Cook Corbett, Toast Totaro

Apparently, this started as a feud between Lancaster County District Attorney Don Totaro and county coroner Gary Kirchner over Totaro’s objection to the release of details in the murder investigation of Cortney Fry to the Intelligencer Journal. Now, however, it has evolved into something wholly other that I never thought I would see (I also thought I’d never see our national government build a case for war totally on lies, so that shows what I know).

So now, Totaro and Corbett have decided to seize hard disks from computers in the Intelligencer Journal’s newsroom as part of a grand jury investigation into whether or not Kirchner gave reporters for the Intelligencer Journal his password to access a restricted law enforcement web site.

Note: I know Corbett and Totaro aren't mentioned in the Inquirer story, but Senior Deputy Attorney General Jonelle Eshbach is instead. I can't imagine that she somehow wouldn't be working for Corbett on this, though.

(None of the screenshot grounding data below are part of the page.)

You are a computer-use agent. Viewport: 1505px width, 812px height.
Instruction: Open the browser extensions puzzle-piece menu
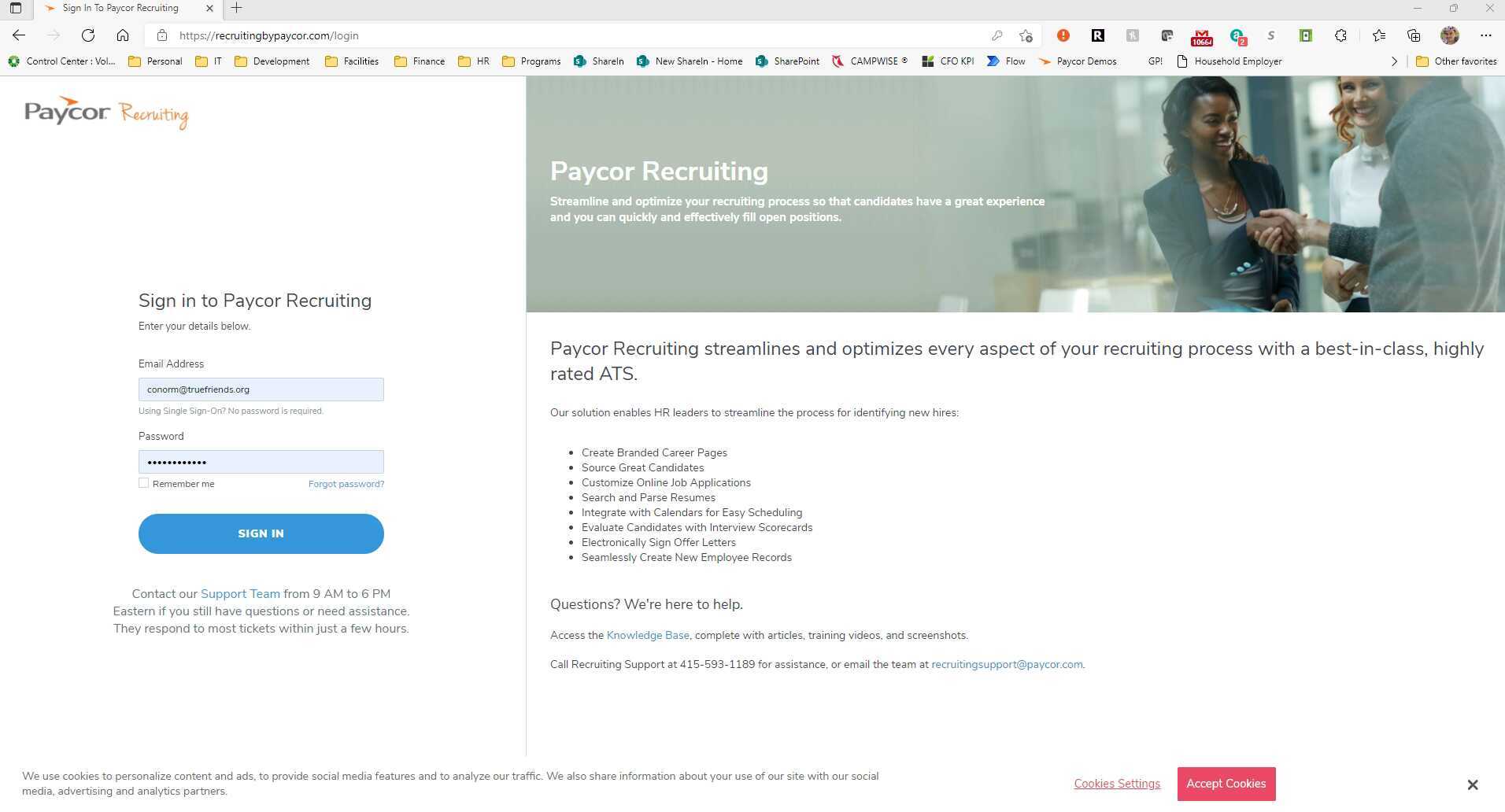1340,35
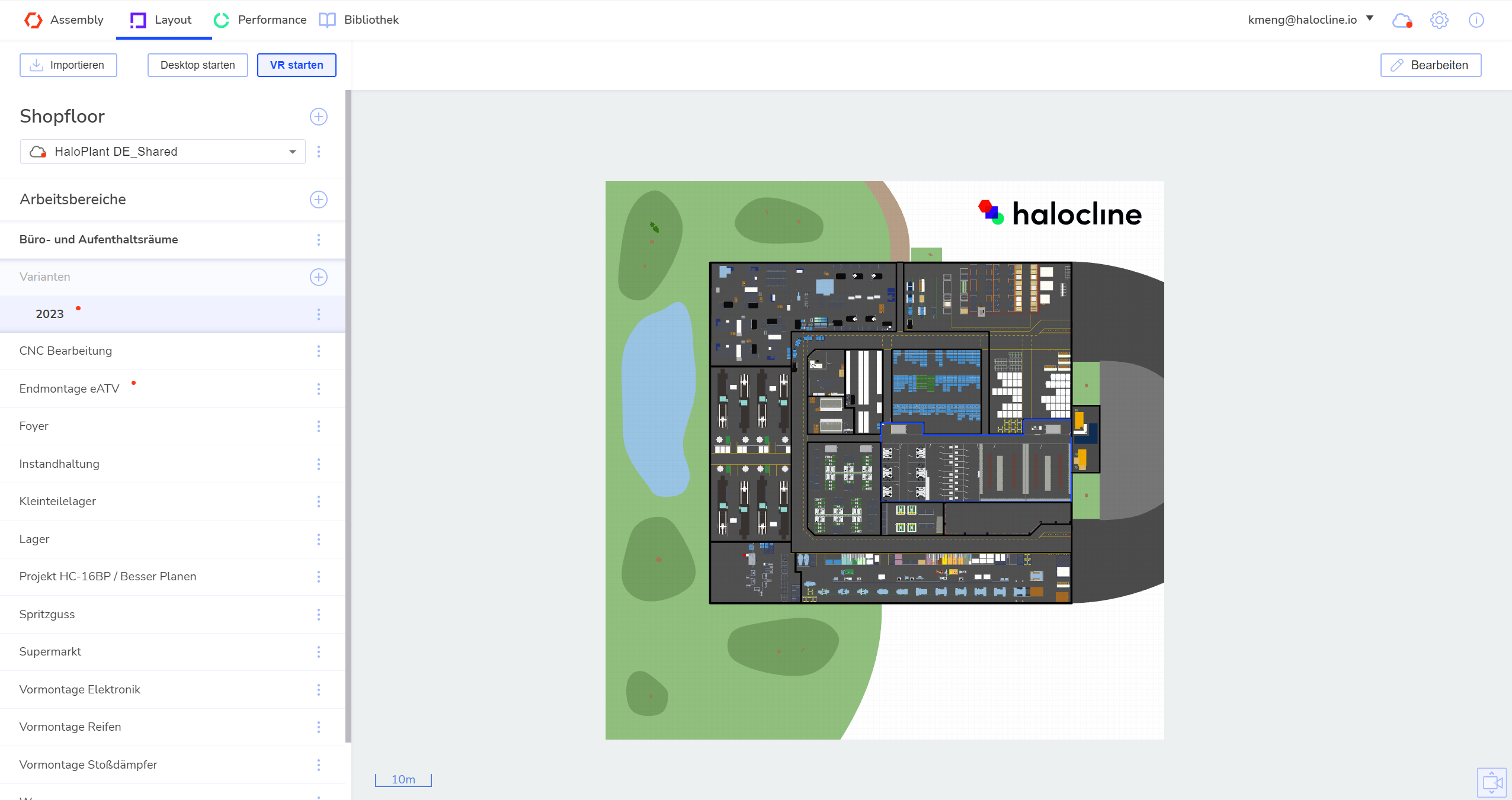This screenshot has width=1512, height=800.
Task: Open HaloPlant DE_Shared shopfloor dropdown
Action: coord(163,152)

William DeStefano, the lawyer for the reporters, nailed this:

"Permitting the attorney general to seize and search unfettered the workstations will result in the very chilling of information," DeStefano wrote. "Confidential tips, leads, and other forms of information will undoubtedly dry up once sources and potential sources learn that Lancaster Newspapers' workstations were taken out of its possession and turned over to investigations."
Maybe these two chuckleheads should reacquaint themselves with Pennsylvania’s Shield Law, particularly this paragraph:

No person engaged in, connected with, or employed by any newspaper of general circulation or any press association or any radio or television station, or any magazine of general circulation, for the purpose of gathering, procuring, compiling, editing or publishing news, shall be required to disclose the source of any information procured or obtained by such person, in any legal proceeding, trial or investigation before any government unit. Note: This statute also applies to radio and television stations as long as they maintain and keep recordings or transcripts of the actual broadcast or telecast available for inspection.
I would dismiss this as local yokel BS, but this is a battle that definitely must be fought on behalf of our right to be informed and act as responsible citizens of this country.